Just strong enough to remind me that I no longer depend on Dad for advice — it has to come from within or elsewhere.

How much of Dad’s subculture do I keep perpetuating?

What of his beliefs that aren’t mine do I want to carry on?

Meteor and comet dust turn into plasma as they vaporise.

Dad’s life had a meteoric rise, shining brightly, and then faded into ashes and dust.

Remembering him here and now is therapeutic.

No one will remember the meteor or comet dust I saw burn up in the sky.

I may have shared a view of them together with members of my species, some aware of the physics and chemistry involved, some wishing on a falling star, perhaps others seeing omens or other talismans of change.

In subcultural pockets are people who ask why saying “Merry Christmas” or referring to a decorated conifer as a “Christmas tree” is not as popular as it once was.

Instead of asking why, ask why not?  Keep referencing the labels as often as you please, disregarding the beliefs of others, regardless of their sharing your view.

I loved and feared my father for who he was, not who I wanted him to be.

His power over me began when I was conceived, the result of a chain of events over which I had no control.
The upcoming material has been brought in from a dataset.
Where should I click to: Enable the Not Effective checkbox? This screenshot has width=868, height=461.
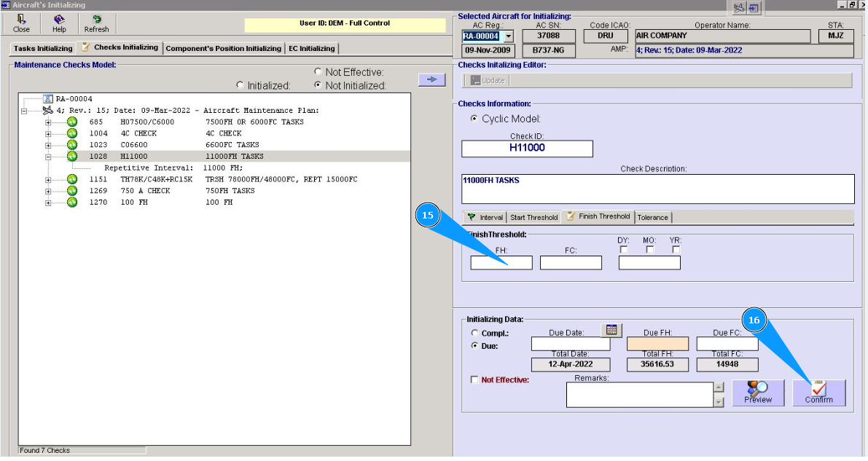(x=475, y=379)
Same for the meteor shower tonight — all seven billion of us can think and believe away the meteors as hard as we want and they’ll just keep getting sucked into Earth’s gravitational pull or run into Earth as each follows its own path.

Our central nervous systems are capable of quite a lot.

We can imagine great skyscrapers in our dreams that become reality within years.

We can send satellites to the edge of our solar system within decades of conception.

Yet, we cannot stop the universe from existing around us.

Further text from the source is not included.